- Falun Township, Minnesota Location within the state of Minnesota Falun Township, Minnesota Falun Township, Minnesota (the United States)
- Coordinates: 48°45′20″N 95°33′36″W﻿ / ﻿48.75556°N 95.56000°W
- Country: United States
- State: Minnesota
- County: Roseau

Area
- • Total: 35.6 sq mi (92.2 km^{2})
- • Land: 35.6 sq mi (92.2 km^{2})
- • Water: 0 sq mi (0.0 km^{2})
- Elevation: 1,109 ft (338 m)

Population (2000)
- • Total: 226
- • Density: 6.5/sq mi (2.5/km^{2})
- Time zone: UTC-6 (Central (CST))
- • Summer (DST): UTC-5 (CDT)
- FIPS code: 27-20492
- GNIS feature ID: 0664140

= Falun Township, Roseau County, Minnesota =

Township in Minnesota, United States

Falun Township is a township in Roseau County, Minnesota, United States. The population was 226 at the 2000 census.

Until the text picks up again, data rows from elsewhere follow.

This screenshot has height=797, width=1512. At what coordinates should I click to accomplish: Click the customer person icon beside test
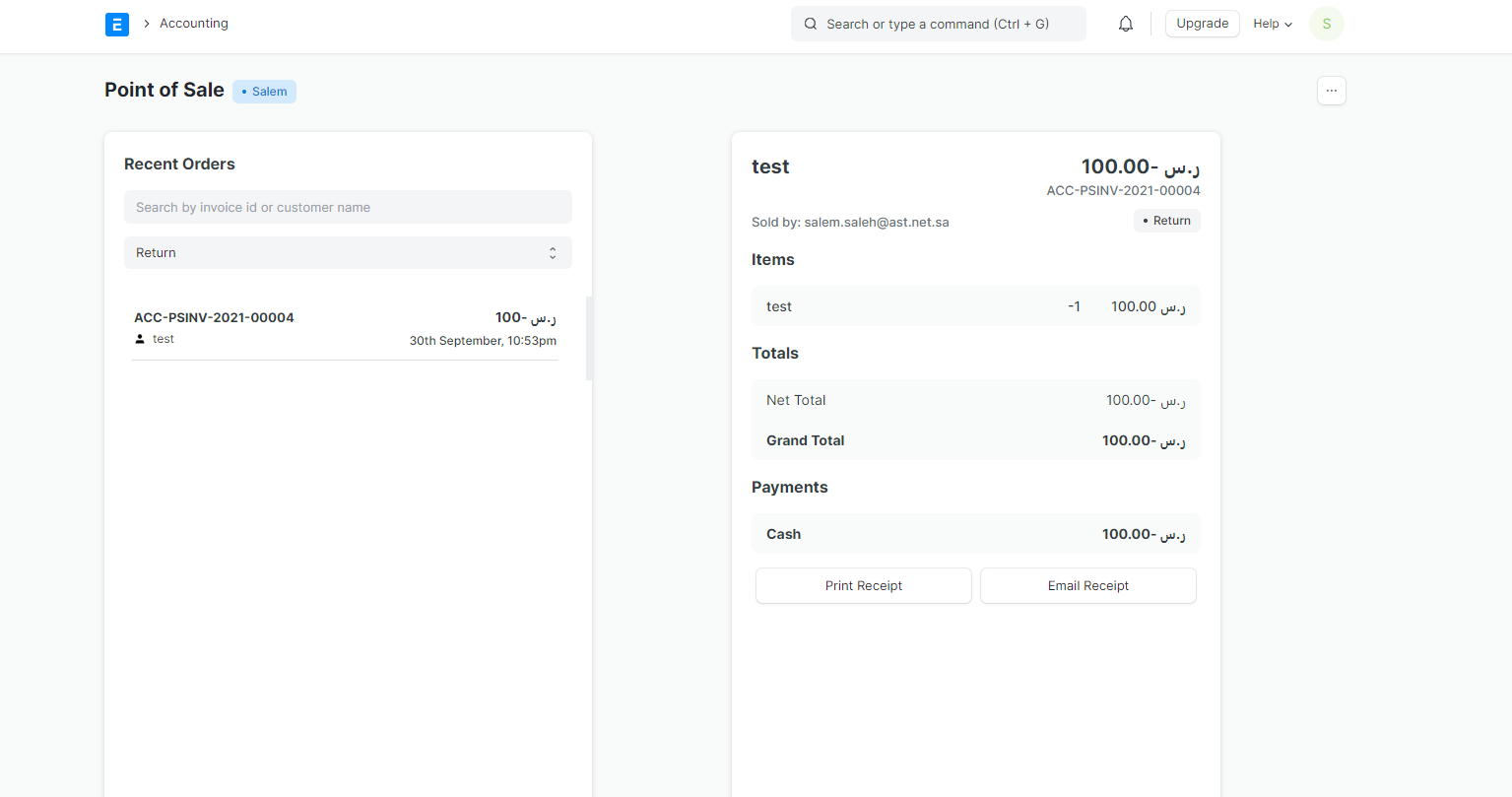coord(140,338)
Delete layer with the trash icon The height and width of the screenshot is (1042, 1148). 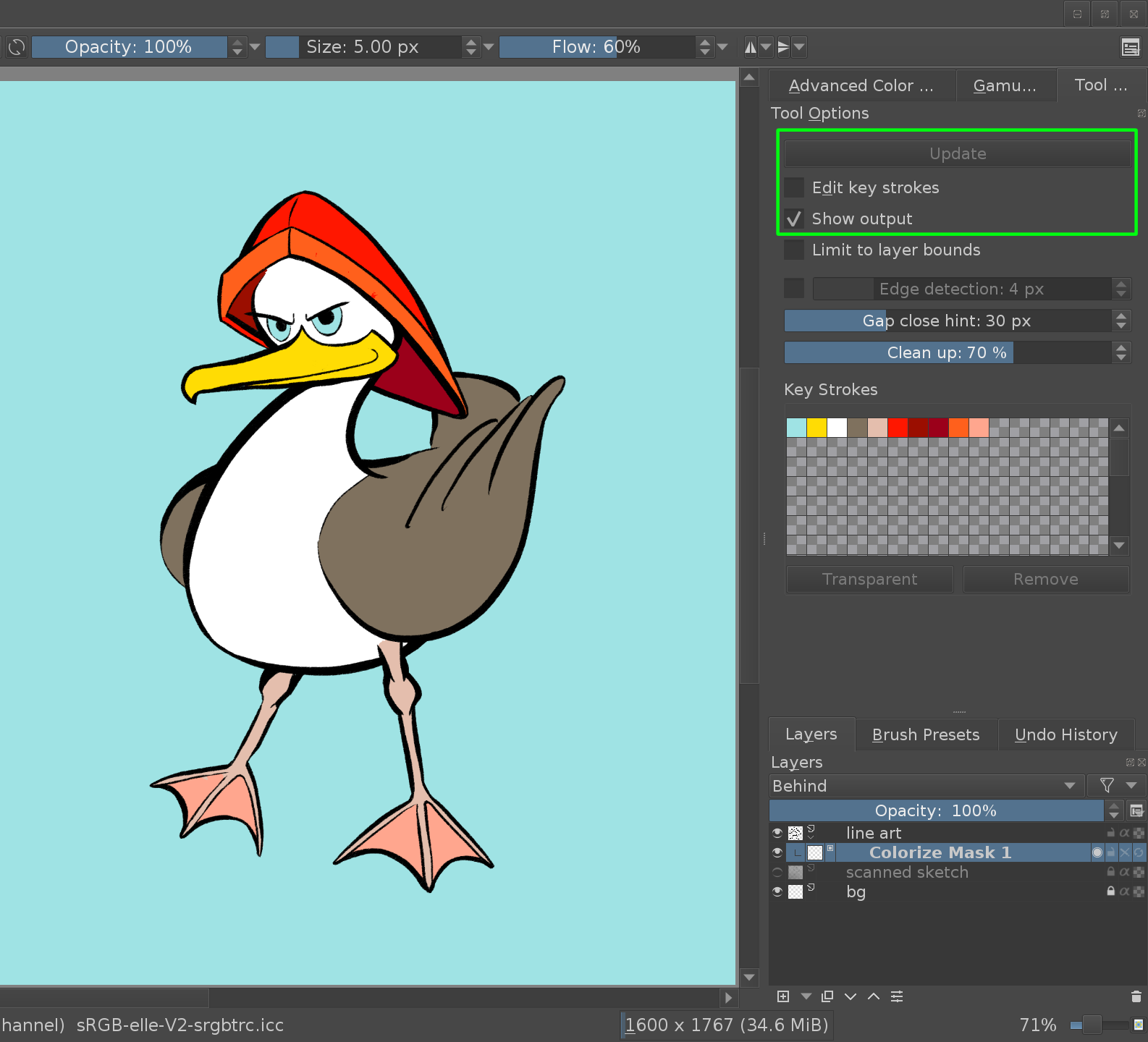tap(1136, 996)
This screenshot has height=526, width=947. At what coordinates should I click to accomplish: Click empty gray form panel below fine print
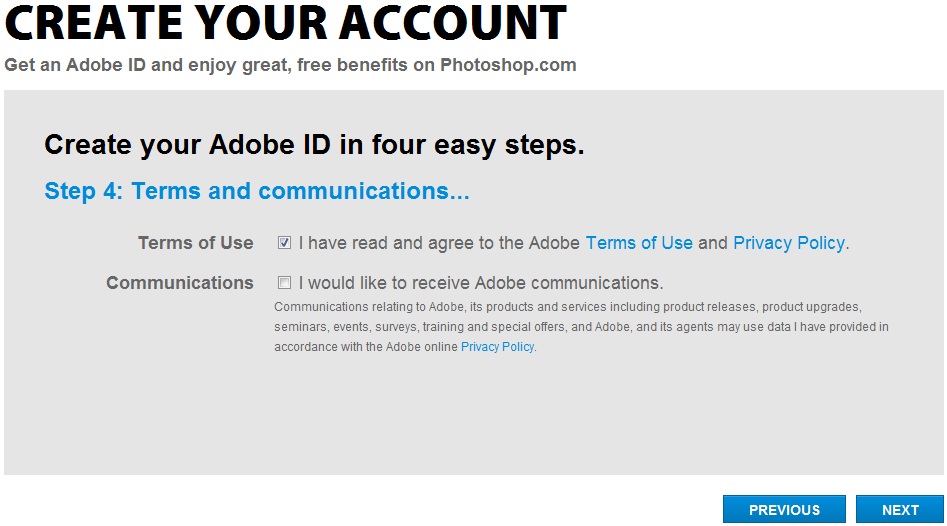tap(474, 417)
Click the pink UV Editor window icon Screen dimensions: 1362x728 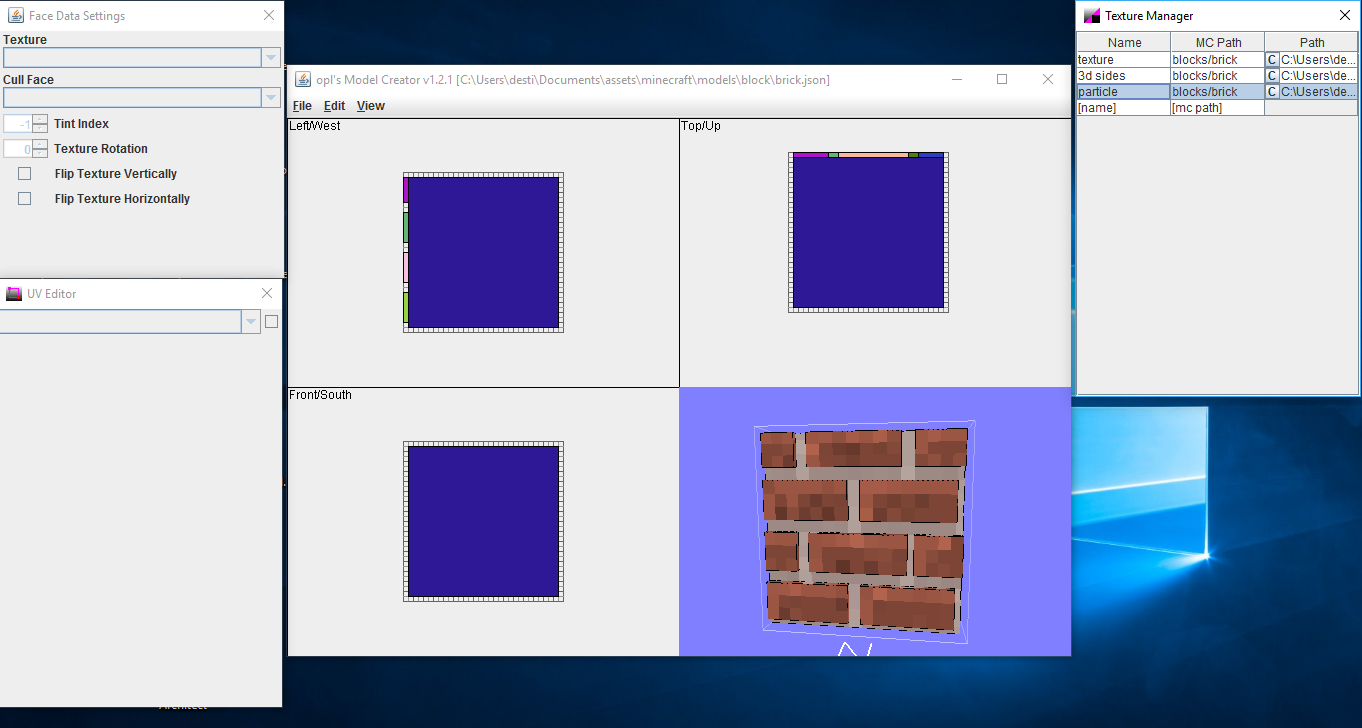coord(13,293)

Falun Township was named after Falun, in Sweden.

==Geography==
According to the United States Census Bureau, the township has a total area of 35.6 sqmi, all land.

==Demographics==
As of the census of 2000, there were 226 people, 96 households, and 67 families residing in the township. The population density was 6.4 people per square mile (2.5/km^{2}). There were 108 housing units at an average density of 3.0/sq mi (1.2/km^{2}). The racial makeup of the township was 100.00% White.

There were 96 households, out of which 29.2% had children under the age of 18 living with them, 59.4% were married couples living together, 5.2% had a female householder with no husband present, and 29.2% were non-families. 29.2% of all households were made up of individuals, and 10.4% had someone living alone who was 65 years of age or older. The average household size was 2.35 and the average family size was 2.82.

In the township the population was spread out, with 24.8% under the age of 18, 8.0% from 18 to 24, 27.0% from 25 to 44, 25.2% from 45 to 64, and 15.0% who were 65 years of age or older. The median age was 39 years. For every 100 females, there were 109.3 males. For every 100 females age 18 and over, there were 107.3 males.

The median income for a household in the township was $34,444, and the median income for a family was $36,250. Males had a median income of $29,000 versus $22,679 for females. The per capita income for the township was $16,702. About 3.8% of families and 8.4% of the population were below the poverty line, including 16.9% of those under the age of eighteen and none of those sixty five or over.